Mijn ogen vliegen open en snel spring ik uit bed. Oké, misschien iets te snel want mijn hoofd duizelt een beetje. Als het weg is, sprint ik naar de badkamer. Ik neem een zalige douche en droog mij snel af. In mijn kast zie ik een schattig paars jurkje liggen wat ik aantrek. Één, paars is mijn lievelingskleur. Twee, het land waar ik in woon heet Halya, wat Amethist betekend.
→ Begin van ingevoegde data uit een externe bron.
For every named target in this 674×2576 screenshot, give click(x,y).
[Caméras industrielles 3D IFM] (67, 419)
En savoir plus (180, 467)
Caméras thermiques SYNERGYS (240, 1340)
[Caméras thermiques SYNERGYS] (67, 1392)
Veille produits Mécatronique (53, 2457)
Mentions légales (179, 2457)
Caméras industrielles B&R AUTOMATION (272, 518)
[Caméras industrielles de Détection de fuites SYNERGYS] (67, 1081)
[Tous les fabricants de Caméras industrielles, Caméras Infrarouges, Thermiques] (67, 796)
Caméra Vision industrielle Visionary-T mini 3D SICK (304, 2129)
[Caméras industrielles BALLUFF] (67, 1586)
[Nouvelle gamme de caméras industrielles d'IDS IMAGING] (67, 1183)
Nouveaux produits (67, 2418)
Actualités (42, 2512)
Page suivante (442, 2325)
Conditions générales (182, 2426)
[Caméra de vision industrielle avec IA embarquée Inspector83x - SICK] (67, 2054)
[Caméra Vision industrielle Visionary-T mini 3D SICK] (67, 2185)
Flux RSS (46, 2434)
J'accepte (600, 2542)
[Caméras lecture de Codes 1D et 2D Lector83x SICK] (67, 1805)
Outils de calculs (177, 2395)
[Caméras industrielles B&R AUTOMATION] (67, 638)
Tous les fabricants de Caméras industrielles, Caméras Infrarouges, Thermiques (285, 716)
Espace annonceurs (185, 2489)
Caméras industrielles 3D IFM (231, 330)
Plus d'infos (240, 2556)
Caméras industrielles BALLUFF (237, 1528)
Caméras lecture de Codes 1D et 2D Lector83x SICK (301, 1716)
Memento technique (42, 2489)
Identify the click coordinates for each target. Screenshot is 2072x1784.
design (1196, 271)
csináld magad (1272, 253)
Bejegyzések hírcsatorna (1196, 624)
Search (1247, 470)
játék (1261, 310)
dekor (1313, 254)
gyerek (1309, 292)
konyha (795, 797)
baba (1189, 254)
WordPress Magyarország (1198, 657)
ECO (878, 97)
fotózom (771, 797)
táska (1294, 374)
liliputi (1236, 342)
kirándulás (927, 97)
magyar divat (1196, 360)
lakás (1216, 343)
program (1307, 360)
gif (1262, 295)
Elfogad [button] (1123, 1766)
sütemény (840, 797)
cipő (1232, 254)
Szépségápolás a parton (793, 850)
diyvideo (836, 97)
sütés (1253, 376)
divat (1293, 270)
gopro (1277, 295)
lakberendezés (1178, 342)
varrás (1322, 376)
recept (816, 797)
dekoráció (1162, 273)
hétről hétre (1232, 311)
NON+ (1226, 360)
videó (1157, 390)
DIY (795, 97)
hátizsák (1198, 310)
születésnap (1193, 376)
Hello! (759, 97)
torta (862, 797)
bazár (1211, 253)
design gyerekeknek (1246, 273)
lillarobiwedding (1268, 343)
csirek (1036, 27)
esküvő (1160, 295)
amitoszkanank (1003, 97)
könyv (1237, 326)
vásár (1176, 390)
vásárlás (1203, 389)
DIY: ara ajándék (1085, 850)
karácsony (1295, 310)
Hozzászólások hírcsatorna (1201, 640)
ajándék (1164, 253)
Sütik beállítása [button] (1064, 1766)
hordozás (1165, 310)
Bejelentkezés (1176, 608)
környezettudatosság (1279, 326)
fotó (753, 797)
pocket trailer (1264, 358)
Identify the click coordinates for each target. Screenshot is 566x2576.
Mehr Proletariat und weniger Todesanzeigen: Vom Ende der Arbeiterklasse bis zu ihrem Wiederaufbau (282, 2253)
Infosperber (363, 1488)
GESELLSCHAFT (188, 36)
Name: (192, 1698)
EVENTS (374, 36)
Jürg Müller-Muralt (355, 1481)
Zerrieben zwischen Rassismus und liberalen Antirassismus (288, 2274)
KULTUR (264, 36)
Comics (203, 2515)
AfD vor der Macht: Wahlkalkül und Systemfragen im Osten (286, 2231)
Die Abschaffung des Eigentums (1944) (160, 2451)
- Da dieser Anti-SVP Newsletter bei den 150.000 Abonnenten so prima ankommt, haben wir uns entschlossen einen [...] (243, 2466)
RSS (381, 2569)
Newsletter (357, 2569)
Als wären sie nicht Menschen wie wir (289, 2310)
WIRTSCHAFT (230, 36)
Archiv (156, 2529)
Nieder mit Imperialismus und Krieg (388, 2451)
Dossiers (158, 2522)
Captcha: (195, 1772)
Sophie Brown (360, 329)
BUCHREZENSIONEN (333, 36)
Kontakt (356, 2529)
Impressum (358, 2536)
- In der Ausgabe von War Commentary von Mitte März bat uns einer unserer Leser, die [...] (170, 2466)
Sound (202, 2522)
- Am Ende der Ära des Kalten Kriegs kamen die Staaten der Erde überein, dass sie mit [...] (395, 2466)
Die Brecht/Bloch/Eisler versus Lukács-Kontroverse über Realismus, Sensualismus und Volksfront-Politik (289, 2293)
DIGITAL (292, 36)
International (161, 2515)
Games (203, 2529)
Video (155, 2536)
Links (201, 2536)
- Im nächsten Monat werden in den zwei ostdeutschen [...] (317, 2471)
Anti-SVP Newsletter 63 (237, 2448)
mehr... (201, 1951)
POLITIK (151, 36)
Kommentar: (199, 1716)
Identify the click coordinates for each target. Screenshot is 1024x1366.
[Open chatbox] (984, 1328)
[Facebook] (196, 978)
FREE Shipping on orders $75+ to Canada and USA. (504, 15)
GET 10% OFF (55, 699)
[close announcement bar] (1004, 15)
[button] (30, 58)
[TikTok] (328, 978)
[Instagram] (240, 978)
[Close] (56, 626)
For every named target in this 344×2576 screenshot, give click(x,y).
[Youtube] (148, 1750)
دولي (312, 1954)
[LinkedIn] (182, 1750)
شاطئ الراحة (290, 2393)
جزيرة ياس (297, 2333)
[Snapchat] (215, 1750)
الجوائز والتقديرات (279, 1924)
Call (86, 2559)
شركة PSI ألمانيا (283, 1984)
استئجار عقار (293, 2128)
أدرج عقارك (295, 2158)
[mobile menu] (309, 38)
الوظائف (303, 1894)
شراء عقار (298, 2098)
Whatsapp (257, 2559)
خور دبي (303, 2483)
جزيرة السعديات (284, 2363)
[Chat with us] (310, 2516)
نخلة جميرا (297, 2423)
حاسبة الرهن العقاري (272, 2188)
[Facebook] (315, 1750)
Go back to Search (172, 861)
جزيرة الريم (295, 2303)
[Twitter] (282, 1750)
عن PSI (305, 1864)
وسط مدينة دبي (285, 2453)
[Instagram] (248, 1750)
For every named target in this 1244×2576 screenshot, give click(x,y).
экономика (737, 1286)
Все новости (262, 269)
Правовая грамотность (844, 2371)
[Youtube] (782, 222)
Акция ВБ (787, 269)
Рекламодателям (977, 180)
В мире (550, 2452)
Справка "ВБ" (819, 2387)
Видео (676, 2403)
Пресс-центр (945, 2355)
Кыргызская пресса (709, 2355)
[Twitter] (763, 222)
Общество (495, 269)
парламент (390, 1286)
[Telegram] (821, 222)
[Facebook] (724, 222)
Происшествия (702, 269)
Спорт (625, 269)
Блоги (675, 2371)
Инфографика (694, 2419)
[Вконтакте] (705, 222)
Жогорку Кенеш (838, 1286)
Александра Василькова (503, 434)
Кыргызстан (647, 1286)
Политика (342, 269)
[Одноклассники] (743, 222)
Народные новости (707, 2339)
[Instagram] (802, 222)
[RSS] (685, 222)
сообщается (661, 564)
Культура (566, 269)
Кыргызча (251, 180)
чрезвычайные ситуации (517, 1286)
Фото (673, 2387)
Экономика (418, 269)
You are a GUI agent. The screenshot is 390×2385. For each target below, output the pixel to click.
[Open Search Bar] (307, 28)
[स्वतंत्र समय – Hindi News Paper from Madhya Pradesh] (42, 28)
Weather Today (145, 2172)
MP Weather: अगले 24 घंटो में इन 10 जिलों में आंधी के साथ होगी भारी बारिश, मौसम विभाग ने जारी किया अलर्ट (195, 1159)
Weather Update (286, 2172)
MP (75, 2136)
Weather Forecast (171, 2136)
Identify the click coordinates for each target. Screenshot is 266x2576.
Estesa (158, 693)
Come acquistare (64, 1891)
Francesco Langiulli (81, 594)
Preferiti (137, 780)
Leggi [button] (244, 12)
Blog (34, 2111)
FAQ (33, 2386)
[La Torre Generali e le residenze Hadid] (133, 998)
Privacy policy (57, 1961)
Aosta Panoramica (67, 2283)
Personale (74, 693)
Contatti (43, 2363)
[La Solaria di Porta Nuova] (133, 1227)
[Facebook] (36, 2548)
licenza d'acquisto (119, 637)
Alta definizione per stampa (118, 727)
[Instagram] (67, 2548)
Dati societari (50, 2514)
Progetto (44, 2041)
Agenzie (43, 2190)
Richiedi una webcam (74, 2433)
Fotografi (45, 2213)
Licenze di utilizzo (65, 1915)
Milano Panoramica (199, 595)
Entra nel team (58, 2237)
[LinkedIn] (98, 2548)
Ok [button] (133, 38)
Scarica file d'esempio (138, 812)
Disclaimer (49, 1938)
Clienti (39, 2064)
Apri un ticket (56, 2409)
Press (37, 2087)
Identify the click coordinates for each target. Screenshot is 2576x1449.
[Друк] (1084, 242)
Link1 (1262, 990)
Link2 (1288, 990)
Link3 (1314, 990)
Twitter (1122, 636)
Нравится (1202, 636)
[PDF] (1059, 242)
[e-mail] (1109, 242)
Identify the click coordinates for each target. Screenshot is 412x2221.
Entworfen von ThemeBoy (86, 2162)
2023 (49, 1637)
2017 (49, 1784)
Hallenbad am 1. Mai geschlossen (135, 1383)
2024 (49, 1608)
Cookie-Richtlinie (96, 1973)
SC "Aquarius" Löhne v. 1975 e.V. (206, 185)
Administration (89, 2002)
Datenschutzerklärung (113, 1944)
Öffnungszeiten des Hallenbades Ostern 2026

Een Amethist, een paarse steen, is dus ook de steen die dit land vertegenwoordigt. Halya is bekend om zijn goede manieren en om zijn rijke handelaars, net zoals mijn ouders. Voor de spiegel kam ik mijn kastanje bruine haar en zorg ik ervoor dat het golvend over mijn schouders valt. Mijn fel groene ogen vallen mooi op bij het jurkje. Zodra ik mijn witte hakken aan heb, wandel ik naar beneden.
"Goede morgen vader, goede morgen moeder."
"Goede morgen Nerina, je ziet er weer stralend uit." Antwoordt mijn moeder. Ik kijk haar glimlachend aan en concentreer mij op haar gedachtes.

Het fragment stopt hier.